Seasonal variation and potential roles of dark septate fungi in an arid grassland

ABSTRACT

High temperatures and extended drought in temperate and tropical arid ecosystems promote the colonization of diverse microenvironments by dark septate fungi (DSF). These fungi contribute to soil nutrient cycling, soil stabilization, and plant survival, but the roles of individual DSF species, their distributions, and their community diversity are poorly understood. The objective of this study was to evaluate the distribution, seasonal variation, and potential roles of DSF on plant growth. We collected biocrust (lichen-, moss-, and cyanobacterium-dominated biocrusts) soils at different depths and rhizosphere soils from two grasses, Bromus tectorum and Pleuraphis jamesii, in an arid grassland near Moab, Utah, USA. Seasonal variation of DSF was evaluated using culture-based approaches and compared with fungal community profiles from next-generation sequencing (NGS). Culturing showed that DSF were 30% more abundant in biocrusts compared with the focal rhizospheres. The abundance of DSF varied seasonally in belowground samples (rhizosphere and below-biocrust), with a significant increase during the summer months.
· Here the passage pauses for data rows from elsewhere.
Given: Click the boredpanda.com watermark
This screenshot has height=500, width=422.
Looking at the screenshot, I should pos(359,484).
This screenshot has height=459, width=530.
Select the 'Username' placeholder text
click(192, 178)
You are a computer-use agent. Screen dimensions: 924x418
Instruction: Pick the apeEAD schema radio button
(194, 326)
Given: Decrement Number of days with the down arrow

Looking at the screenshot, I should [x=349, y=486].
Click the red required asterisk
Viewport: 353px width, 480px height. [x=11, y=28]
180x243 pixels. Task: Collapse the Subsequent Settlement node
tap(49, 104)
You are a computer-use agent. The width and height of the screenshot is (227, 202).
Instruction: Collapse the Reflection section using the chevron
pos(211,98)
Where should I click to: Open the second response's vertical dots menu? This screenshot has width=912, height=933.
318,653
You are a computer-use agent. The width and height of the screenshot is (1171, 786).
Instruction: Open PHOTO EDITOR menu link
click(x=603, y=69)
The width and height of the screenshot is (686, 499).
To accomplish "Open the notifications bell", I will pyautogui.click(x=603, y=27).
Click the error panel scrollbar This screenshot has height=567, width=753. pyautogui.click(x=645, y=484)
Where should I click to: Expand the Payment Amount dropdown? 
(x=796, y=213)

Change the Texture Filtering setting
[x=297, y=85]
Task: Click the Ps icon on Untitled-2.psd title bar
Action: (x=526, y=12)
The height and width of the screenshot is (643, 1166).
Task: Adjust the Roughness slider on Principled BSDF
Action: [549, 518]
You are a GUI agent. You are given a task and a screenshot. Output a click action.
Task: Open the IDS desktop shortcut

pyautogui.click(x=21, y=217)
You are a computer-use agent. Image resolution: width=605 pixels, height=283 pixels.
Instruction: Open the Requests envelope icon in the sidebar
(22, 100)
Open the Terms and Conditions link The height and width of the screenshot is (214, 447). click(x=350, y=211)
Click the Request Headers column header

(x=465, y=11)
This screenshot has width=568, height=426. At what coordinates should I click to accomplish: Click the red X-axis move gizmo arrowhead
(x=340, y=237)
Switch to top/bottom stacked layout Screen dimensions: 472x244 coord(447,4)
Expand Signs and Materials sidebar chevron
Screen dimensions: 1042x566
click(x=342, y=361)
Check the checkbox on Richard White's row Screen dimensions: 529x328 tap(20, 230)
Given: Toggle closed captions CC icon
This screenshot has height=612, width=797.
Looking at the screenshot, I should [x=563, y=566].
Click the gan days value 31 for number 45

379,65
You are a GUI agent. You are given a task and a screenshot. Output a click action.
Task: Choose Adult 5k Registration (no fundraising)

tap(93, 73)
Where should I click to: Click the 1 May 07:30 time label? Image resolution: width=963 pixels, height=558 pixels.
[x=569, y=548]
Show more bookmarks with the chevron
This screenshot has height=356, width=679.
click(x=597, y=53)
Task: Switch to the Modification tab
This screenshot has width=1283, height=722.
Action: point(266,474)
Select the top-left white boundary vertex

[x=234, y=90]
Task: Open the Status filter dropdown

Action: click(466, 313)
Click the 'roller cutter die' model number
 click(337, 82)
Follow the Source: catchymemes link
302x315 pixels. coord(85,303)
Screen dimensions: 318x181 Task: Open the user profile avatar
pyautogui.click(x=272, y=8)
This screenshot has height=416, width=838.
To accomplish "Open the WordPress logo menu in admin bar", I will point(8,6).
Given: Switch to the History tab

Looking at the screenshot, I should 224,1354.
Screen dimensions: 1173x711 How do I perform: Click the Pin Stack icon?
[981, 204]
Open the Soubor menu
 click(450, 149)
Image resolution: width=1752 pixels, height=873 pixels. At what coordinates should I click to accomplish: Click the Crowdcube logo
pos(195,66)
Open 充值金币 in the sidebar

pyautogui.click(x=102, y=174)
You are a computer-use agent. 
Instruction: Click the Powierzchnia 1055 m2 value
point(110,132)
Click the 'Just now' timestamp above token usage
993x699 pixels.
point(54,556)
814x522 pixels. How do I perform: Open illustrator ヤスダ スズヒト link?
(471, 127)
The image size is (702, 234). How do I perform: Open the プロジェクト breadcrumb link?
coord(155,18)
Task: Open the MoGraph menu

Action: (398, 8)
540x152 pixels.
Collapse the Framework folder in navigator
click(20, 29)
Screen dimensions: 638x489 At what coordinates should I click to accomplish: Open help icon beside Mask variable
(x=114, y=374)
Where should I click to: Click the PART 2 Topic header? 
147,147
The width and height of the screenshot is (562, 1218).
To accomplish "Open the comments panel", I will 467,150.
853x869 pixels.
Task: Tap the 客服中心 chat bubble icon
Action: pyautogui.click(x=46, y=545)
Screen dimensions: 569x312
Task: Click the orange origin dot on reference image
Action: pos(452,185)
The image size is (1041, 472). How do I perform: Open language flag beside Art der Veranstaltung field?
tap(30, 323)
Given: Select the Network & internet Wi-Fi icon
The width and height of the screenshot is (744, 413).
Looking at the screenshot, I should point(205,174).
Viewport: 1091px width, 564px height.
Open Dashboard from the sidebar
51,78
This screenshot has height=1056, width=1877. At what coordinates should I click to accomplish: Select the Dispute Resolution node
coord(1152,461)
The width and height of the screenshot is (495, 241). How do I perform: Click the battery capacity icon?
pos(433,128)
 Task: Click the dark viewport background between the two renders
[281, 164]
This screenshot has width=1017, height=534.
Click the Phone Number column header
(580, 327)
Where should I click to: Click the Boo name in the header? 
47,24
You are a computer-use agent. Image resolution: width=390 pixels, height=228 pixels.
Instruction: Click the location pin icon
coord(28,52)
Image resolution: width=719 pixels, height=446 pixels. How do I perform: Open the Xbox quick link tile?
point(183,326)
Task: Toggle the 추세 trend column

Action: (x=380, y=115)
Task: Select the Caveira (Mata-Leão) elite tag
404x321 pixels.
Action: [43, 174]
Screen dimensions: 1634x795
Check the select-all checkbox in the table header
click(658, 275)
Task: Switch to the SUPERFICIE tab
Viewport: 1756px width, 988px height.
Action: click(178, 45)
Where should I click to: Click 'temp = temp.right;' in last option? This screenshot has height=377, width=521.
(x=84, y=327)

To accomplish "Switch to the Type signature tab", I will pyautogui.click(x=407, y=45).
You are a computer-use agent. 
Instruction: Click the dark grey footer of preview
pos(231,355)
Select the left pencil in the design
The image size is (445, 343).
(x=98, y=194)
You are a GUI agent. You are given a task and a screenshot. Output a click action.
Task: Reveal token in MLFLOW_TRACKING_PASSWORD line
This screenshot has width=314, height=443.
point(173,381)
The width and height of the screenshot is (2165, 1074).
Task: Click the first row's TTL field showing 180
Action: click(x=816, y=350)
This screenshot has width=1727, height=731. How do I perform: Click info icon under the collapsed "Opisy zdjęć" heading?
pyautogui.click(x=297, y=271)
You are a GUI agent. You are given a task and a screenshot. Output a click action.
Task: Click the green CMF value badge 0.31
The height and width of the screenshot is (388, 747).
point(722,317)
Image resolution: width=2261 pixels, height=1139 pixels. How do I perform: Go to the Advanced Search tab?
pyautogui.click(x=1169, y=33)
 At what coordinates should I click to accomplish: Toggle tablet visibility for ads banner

Pleosporales was the dominant order (35%) in both biocrust and rhizosphere soils out of 817 isolated fungi. Dominant DSF genera in culture included Alternaria, Preussia, Cladosporium, Phoma, and an unknown Pleosporales. Similar results were observed in biocrust and rhizosphere soils NGS. Further, seed germination experiments using dominant taxa were conducted to determine their potential roles on germination and seedling growth using maize as a model plant. Cladosporium and unknown Pleosporales isolates showed plant growth–promoting ability. The variation in abundance of DSF, their differential occurrence in different microenvironments, and their ability to grow in a xerotolerant medium reflect adaptations to summer environmental conditions and to changes in the abundance of organic matter, as well as a potential increase in plant investment in these fungi when heat and drought stresses are more severe.

KEYWORDS:

• Biocrusts
• Cladosporium
• drylands
• endophytes
• plant growth
• Pleosporales

ACKNOWLEDGMENTS

We thank Dr. Mike Romano and Dr. Esteban Araya for their support in data analysis and Terri Tobias and Katrina Sandona for their support in establishing culture collections.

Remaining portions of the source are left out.